**提示文**.
白虎隊実歴談の後に書す

覆面散士 著 「河北新報」 明治43年7月5日付

 

想い起せば吾輩が未だ幼少の頃、祖父母父母の膝下(しっか)に在りて、常に忠孝の美談を聞き「お前も成人の後には是非斯(こ)ういうひと人に為らなければならないよ」と断(た)えず激励をされたもので、事務ん自分も亦斯ういう話を聞くのを此上(こよ)なき楽しみとして居ったものであるが、取り別け会津殉難十六士、即ち白虎隊の少年が、飯盛山で自刃をしたという話を聞く時は、何時(いつ)でも泣きながら聞いて居ったものじゃ、然らば何が悲しいのかというと、それは自分には少しも解らぬ、解らぬけれども何(ど)うしても悲しくて堪まらぬ、是れが真の感に打たれるというものであろう、斯(こ)ういう訳で、吾輩の脳底には今も昔も寸毫(すんごう)も変わらぬ深い深い一の印象が確実に沁み込んで居るのである。
吾輩の受けたる幼少からの教育系統は、重に斯ういう方面の系統が多かったので、習い終(つい)に性と為ったかして、今日(こんにち)でも卑怯卑劣な事をする奴等を見ると、どうしても右の手が承知をしない。此頃では、口や手にも充分に修養をする様に申し聞かせては置くが、未だ未だ恐らく確実な保証は出来ぬであろう。
白虎隊の話も久しく聞き絶えて居った所が、今回河北社の國分坊君(武蔵坊の後裔には非ず)が、当時十六烈士の一人たりし飯沼君の直話を備(つぶさ)に紙上に紹介をされたので、之れを読んだ散士は、また泣かなければならぬ訳となった。殊に散士は今赤穂義人の評論を書いて居る際であるから、この種の感が一入(ひとしお)深く、読み去り読み来って無限の感がある。
赤穂四十七士の殉難も、会津十六少年の殉難も、其の事(つか)うる所に殉じたる奉公の精神、犠牲の精神に至っては、共に是れ精忠日を貫くもの、帝国武士道の神髄を遺憾なく発揮し居ると共に、吾々後進の者をして感憤興起(かんぷんこうき)せしむる偉大なる一種の力を恵んで呉れたものである。時世固(もと)より異なっては居るが、唯其の発動の形式を異(こと)にするまでで、其の根本思想には少しも異動は無い。否(い)な飽くまで異動の無い様に永久に保有すべく努力をしなければならぬのは即ち此(この)一事である。

**提供資料**.

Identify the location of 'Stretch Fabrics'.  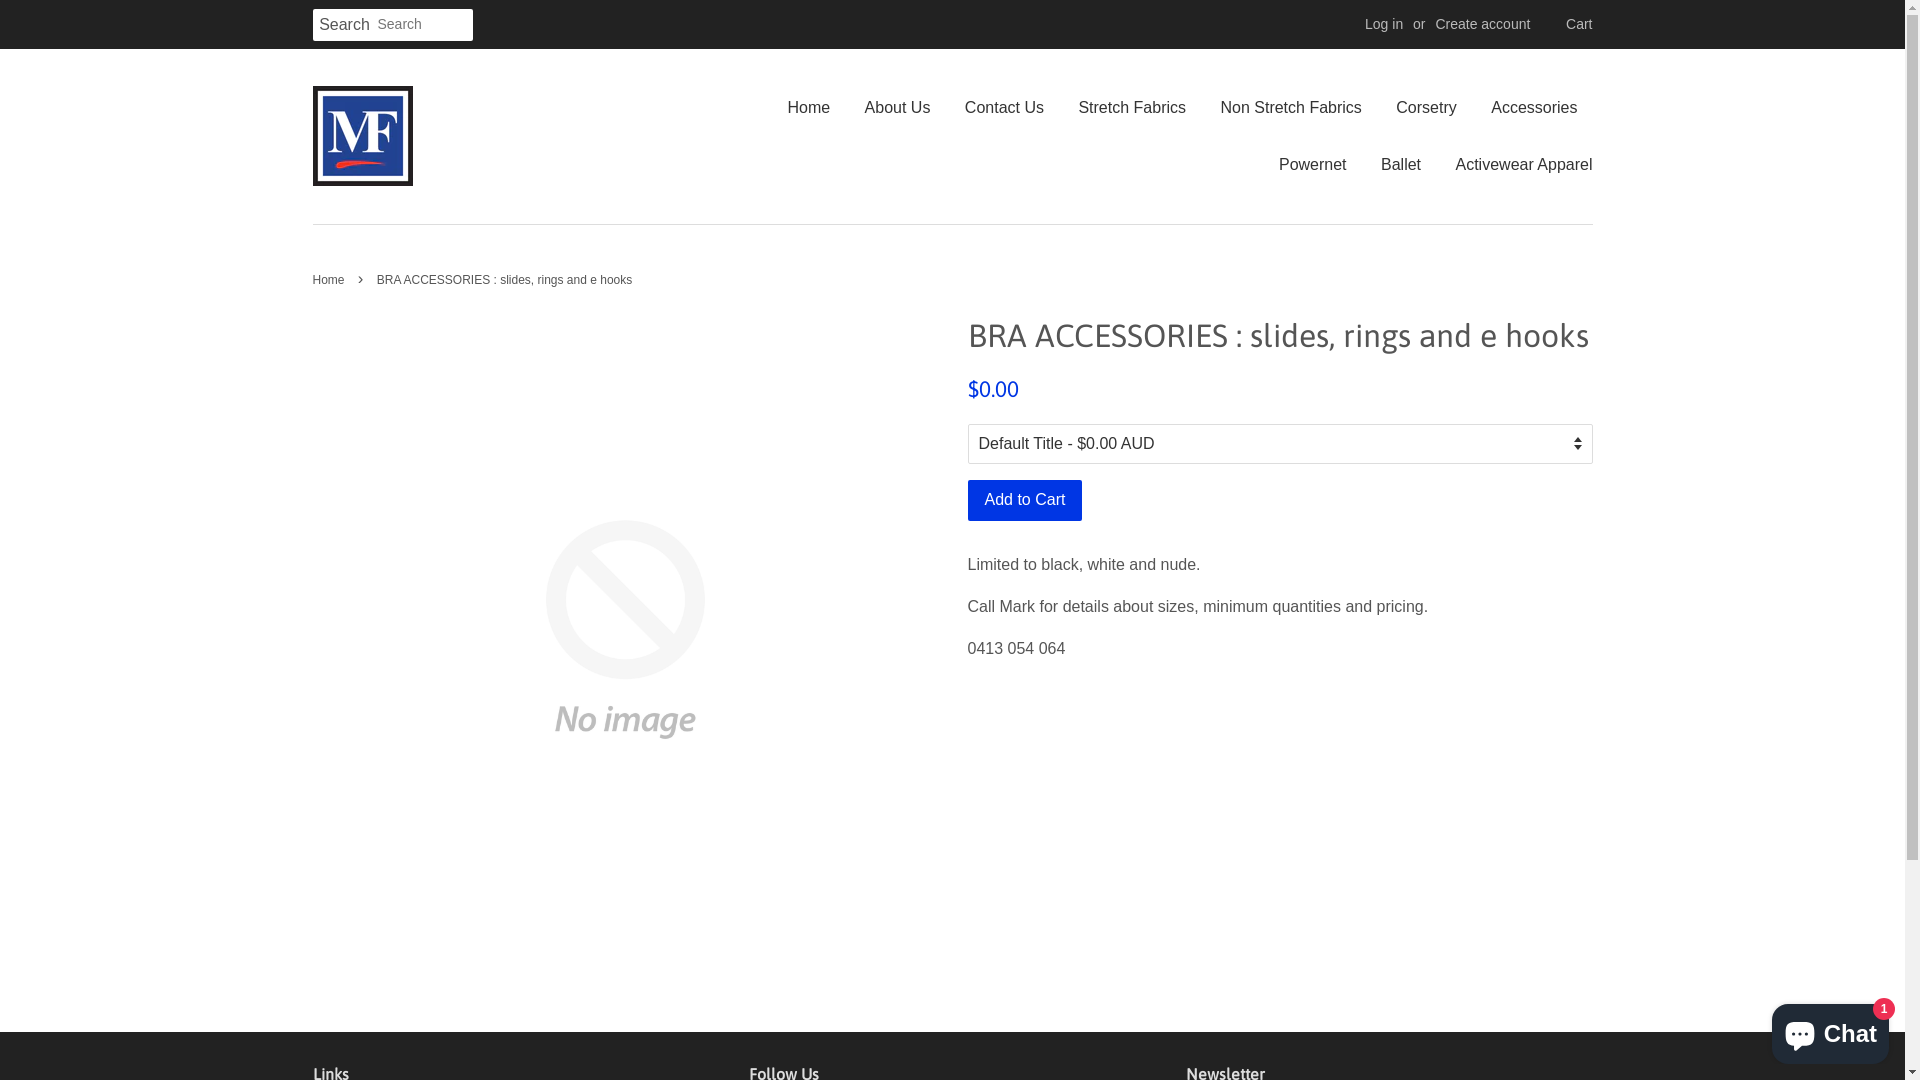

**課題一覧**.
A. 白虎隊についての文章では、白虎隊の少年たちが自刃した場所はどことされているか。
B. 白虎隊についての文章を、最後の文のあとから書き継げ。

**解答**.
A. 飯盛山。

B.
此頃「西洋武士道」という書物を見た所が、其の序文の中(うち)に斯ういう事が書いてある「武士道は非常時に処する道としては美なれども、平時に処する道としては不完全たるを免れぬと、秋元子爵が言われて、著者はそれを知言として信じて居る」と斯ういうのである。是れは唯だ武装的武士道の一面のみを知って、平和的武士道の一面を知らぬのである。帝国が二千年来養い来れる武士道は、決してそんなものじゃ無い。非常時に許(はか)り美なもので、常時に不完全なものであるならば、それは真の帝国武士道では無い、偽武士道である。帝国の武士道は、常時でも非常時でも、常に同一の作用を以て、或は陽に或は陰に、不断に活動をして居る。若しも西洋武士道著者の謂(い)うが如き不完全な武士道であるならば、武士道とは言えぬのである。武士道は常住不変である、斯くの如く速断する者は、須(すべか)らく武士道の発動の形式のみを見ずして、深く其の神髄を研究し咀嚼(そしゃく)せん事を切望する。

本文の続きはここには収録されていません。